# Fault code 00638



## edds30 (Jul 23, 2013)

Hello!I have fault code on my audi a6 c5 1997 1.9AFN automatic. The code is "00638 - Engine/Transmission Electrical Connection 2 03-10 - No Signal - Intermittent" The wires are ok. I don't know with what to start. Maybe someone can help me. I can feel that sometimes car drives not so good. The kick down doesn't want to work.


----------



## MikkiJayne (Jan 1, 2007)

*FV-QR*

A common problem with the C5 is water ingress in to the passenger side footwell through the heater. This happens because leaves and dirt block up the rain tray drains, then it fills up with water and the first place it goes is through the heater motor. Just for giggles Audi put the TCU and the convenience unit underneath the carpet on the passenger side, so when the water gets in it corrodes the connectors and eventually drowns the ECUs.

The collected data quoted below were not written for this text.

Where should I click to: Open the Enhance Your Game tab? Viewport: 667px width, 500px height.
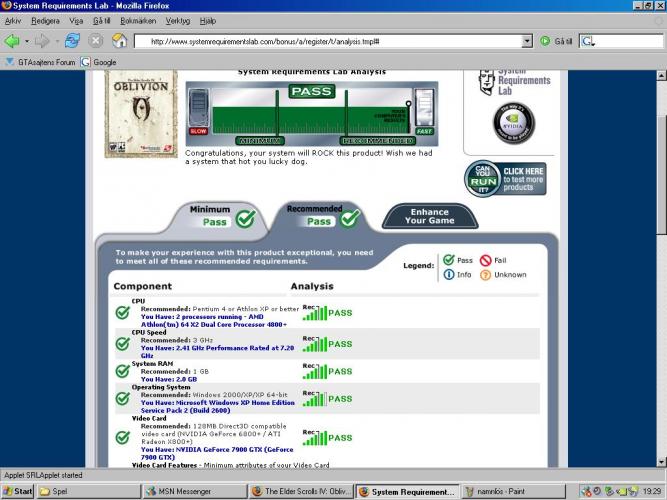[x=429, y=215]
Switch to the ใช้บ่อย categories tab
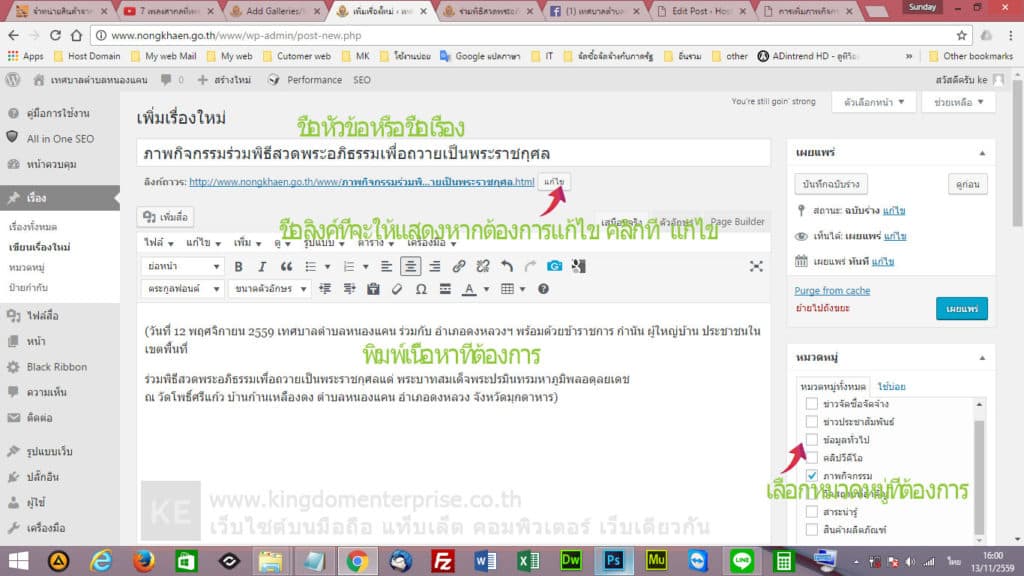 tap(891, 387)
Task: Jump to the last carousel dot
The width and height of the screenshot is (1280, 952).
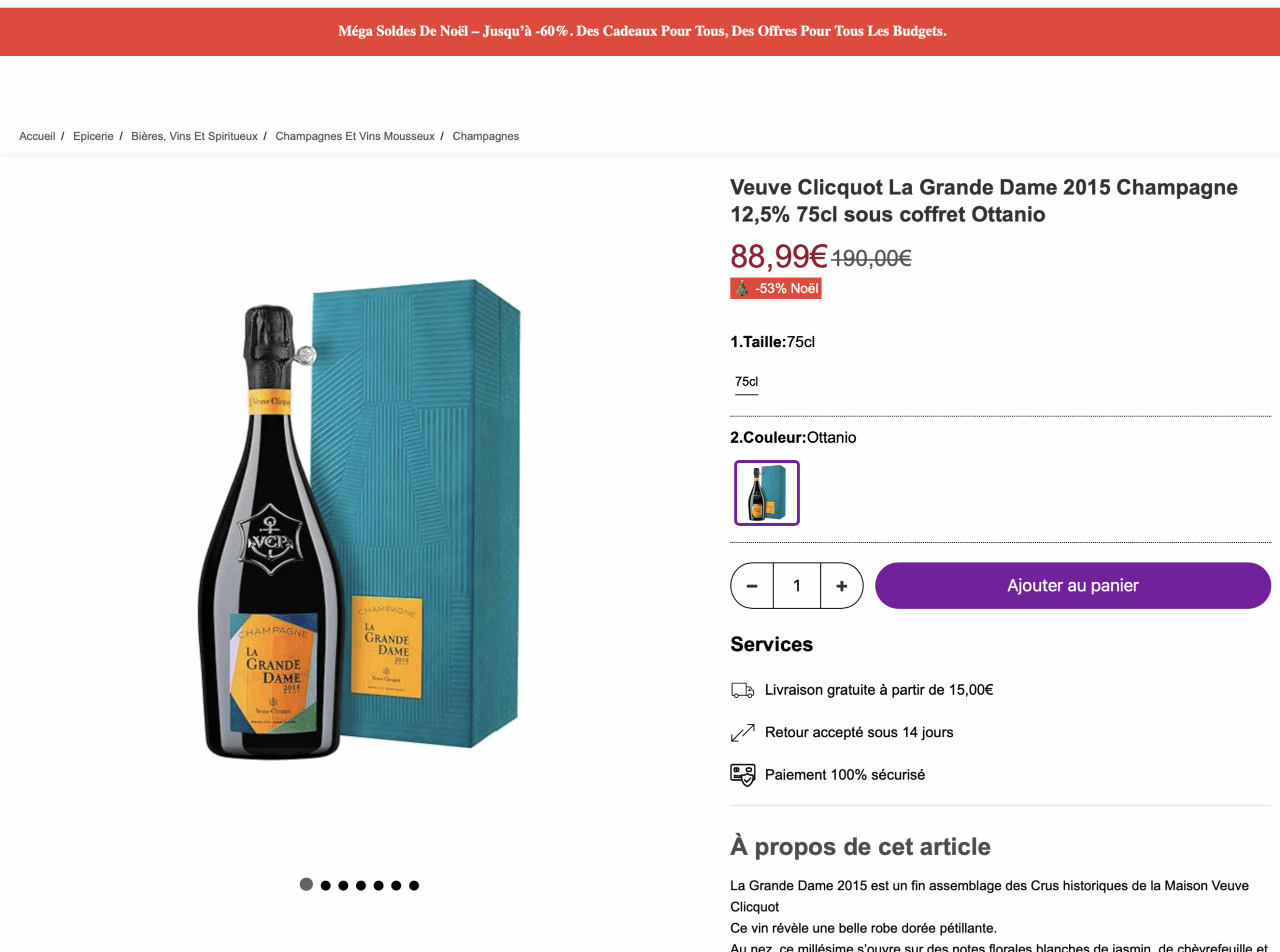Action: point(414,885)

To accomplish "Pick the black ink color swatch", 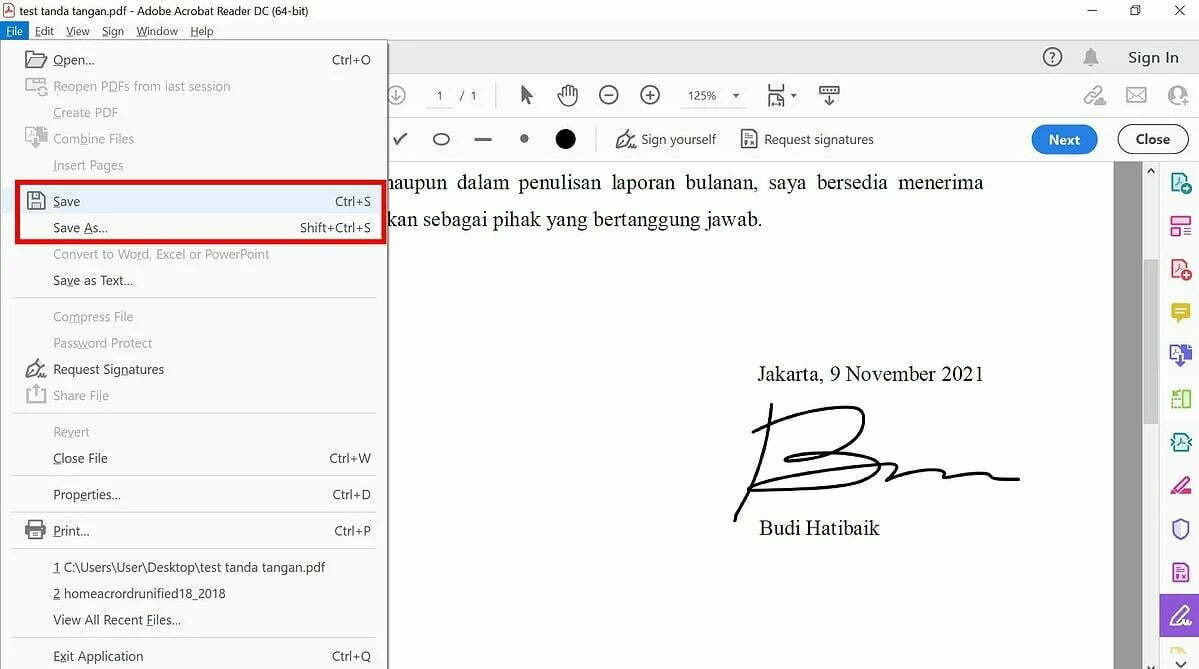I will pos(565,139).
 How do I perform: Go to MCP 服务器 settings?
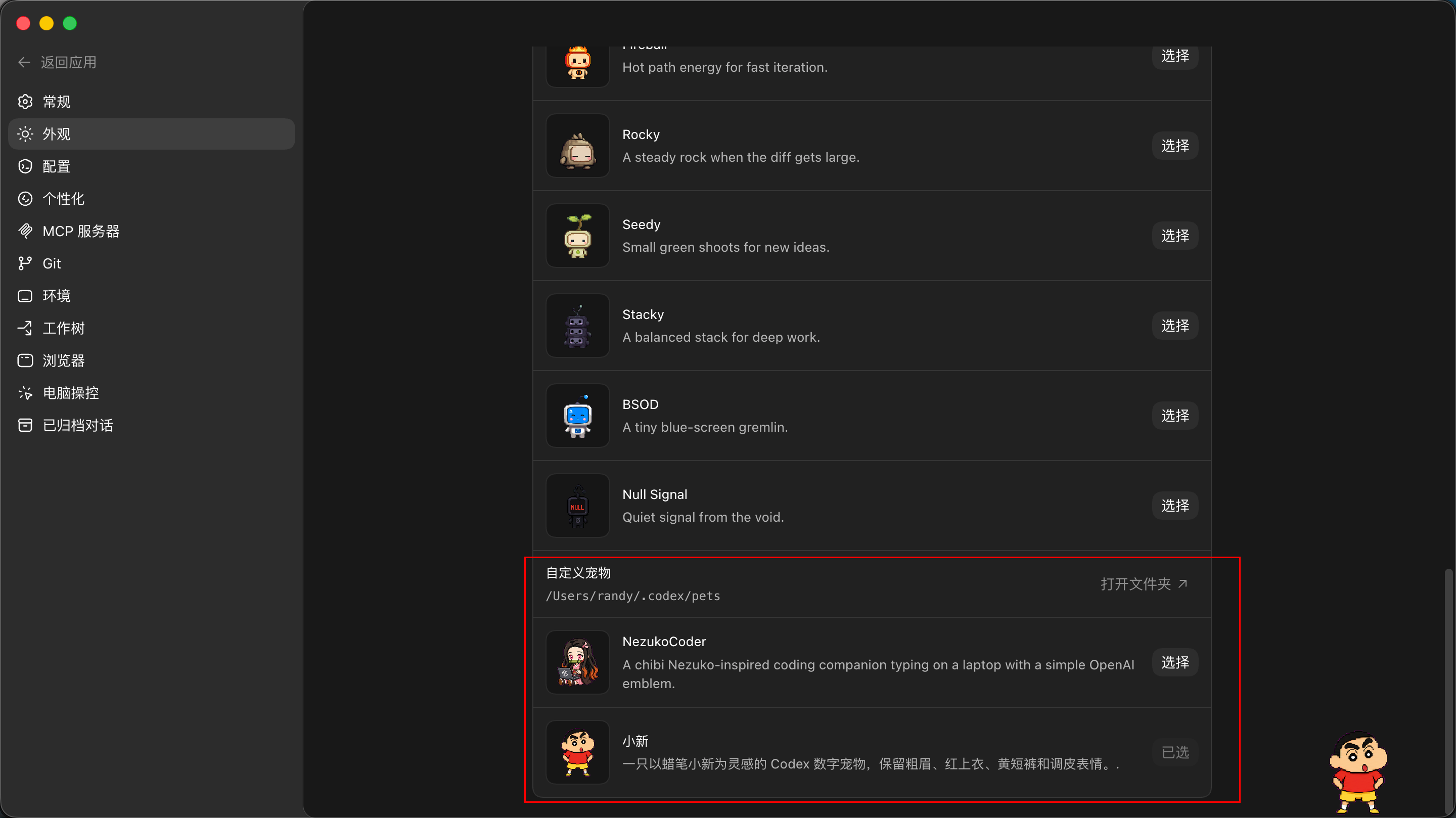click(151, 231)
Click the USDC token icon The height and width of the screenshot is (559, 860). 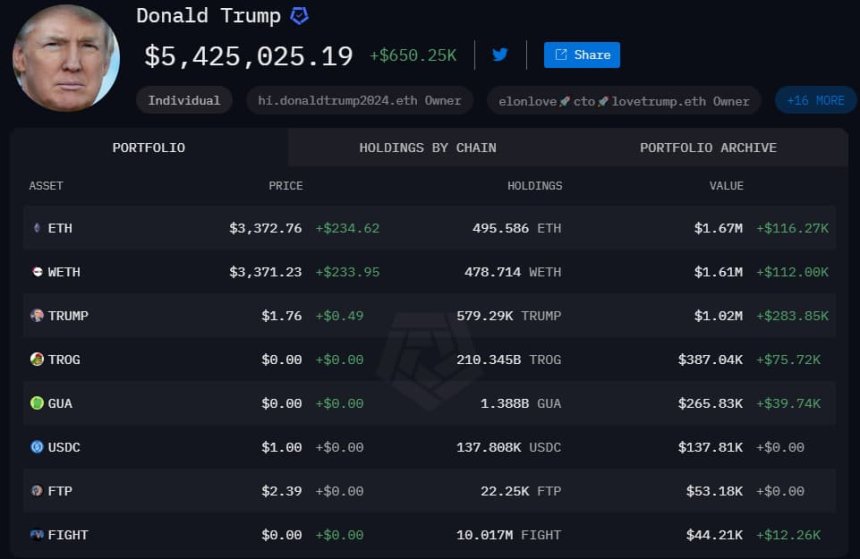click(38, 447)
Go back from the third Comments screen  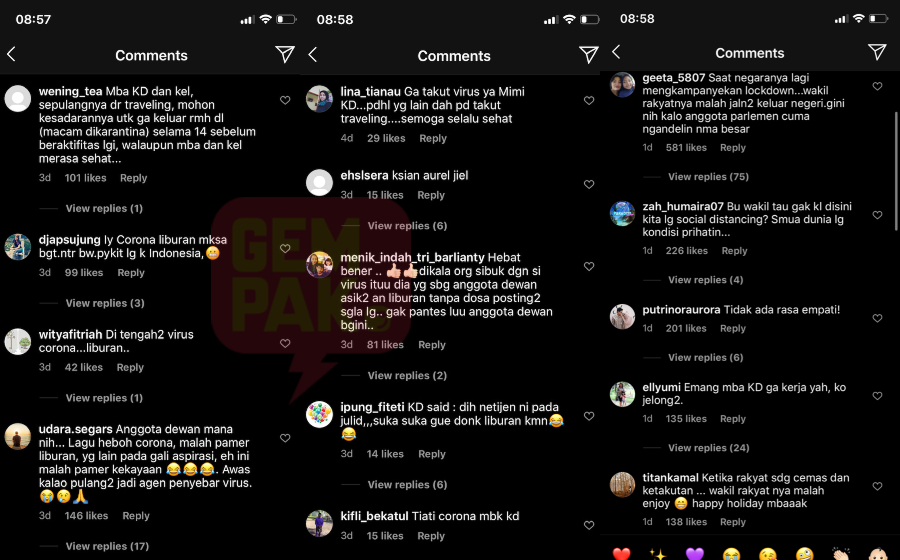(616, 52)
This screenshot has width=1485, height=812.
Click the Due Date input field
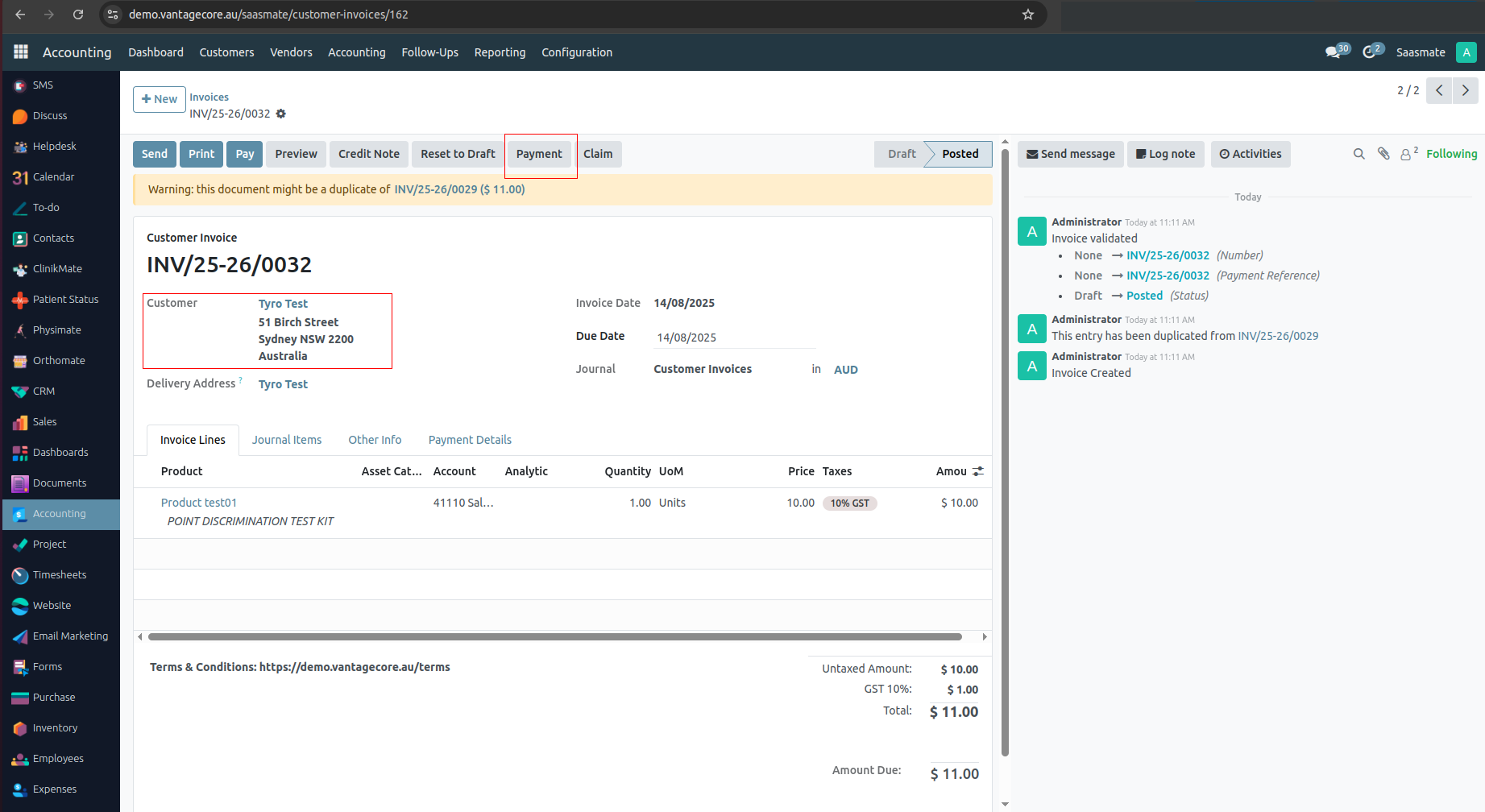[x=734, y=338]
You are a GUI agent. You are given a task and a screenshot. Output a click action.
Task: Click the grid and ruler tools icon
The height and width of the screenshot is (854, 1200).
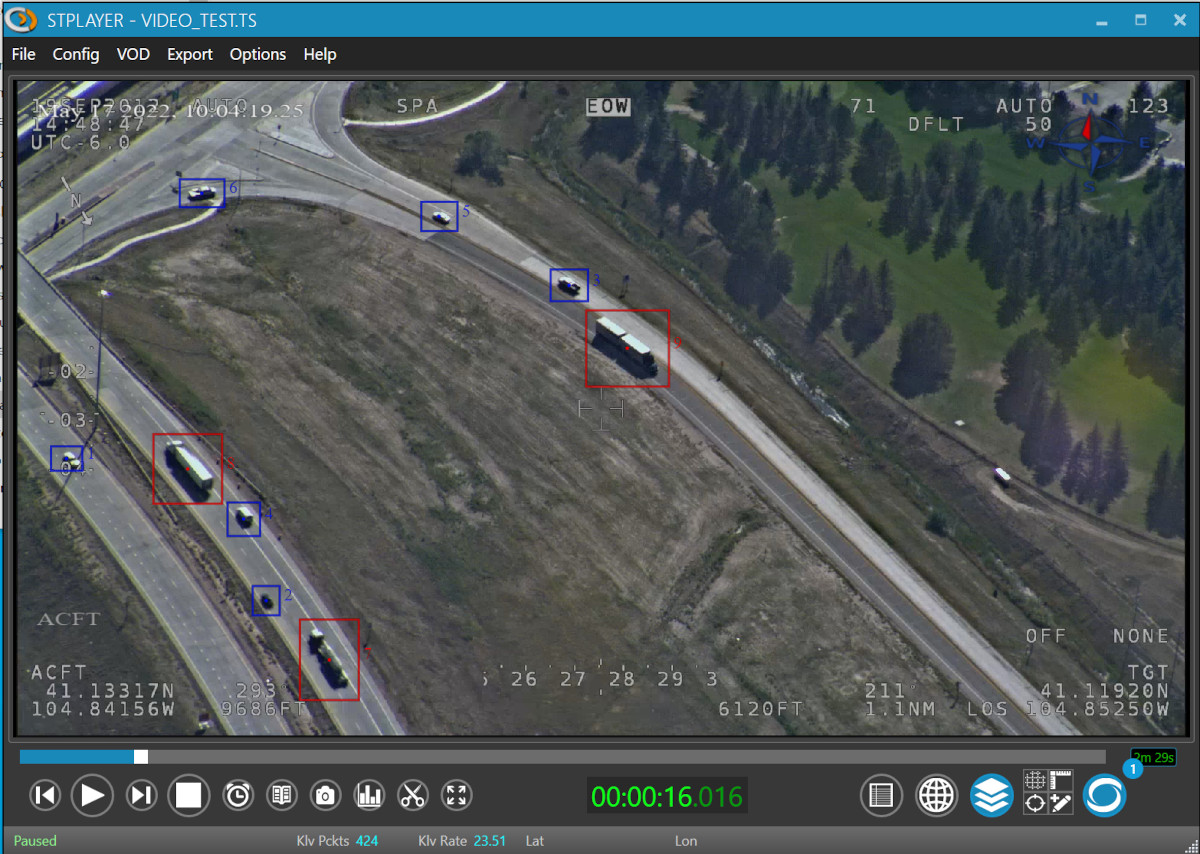1048,792
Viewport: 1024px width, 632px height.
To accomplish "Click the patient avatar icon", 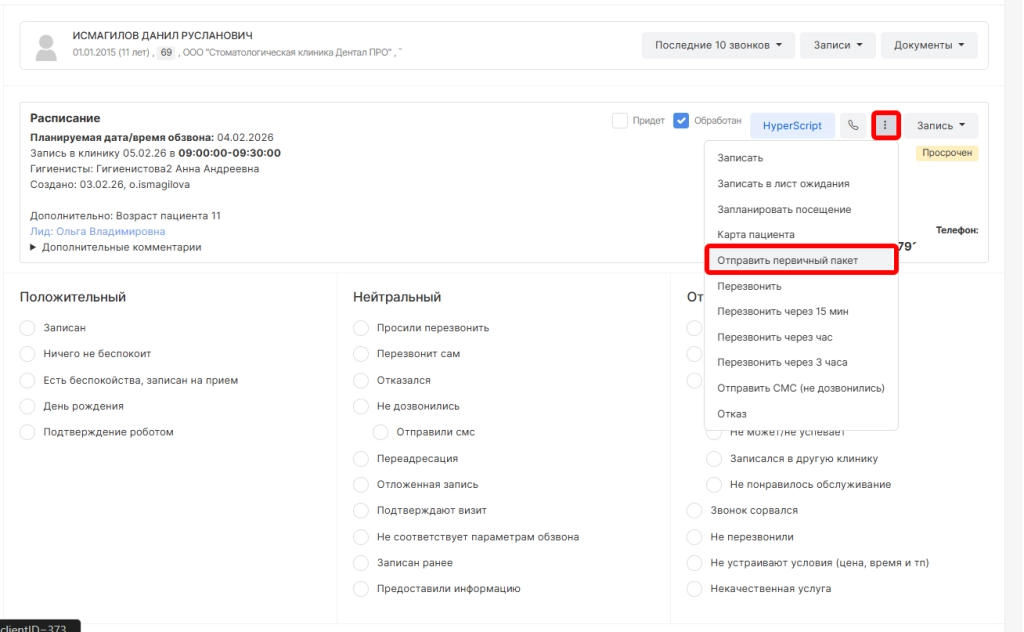I will point(46,45).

First thing to check is the rain tray around the battery and see if its full of water and / or check the carpet on the passenger side. If its damp then its likely the corrosion is whats causing the problems...


----------



## edds30 (Jul 23, 2013)

Once, I already looked what happens in the passenger side and there was wet little bit but I didn't see corrosion on the ECU or somewhere else. But it means that I need to clean the drains. I didn't look what happens around the battery. Thank you for your ideas.


----------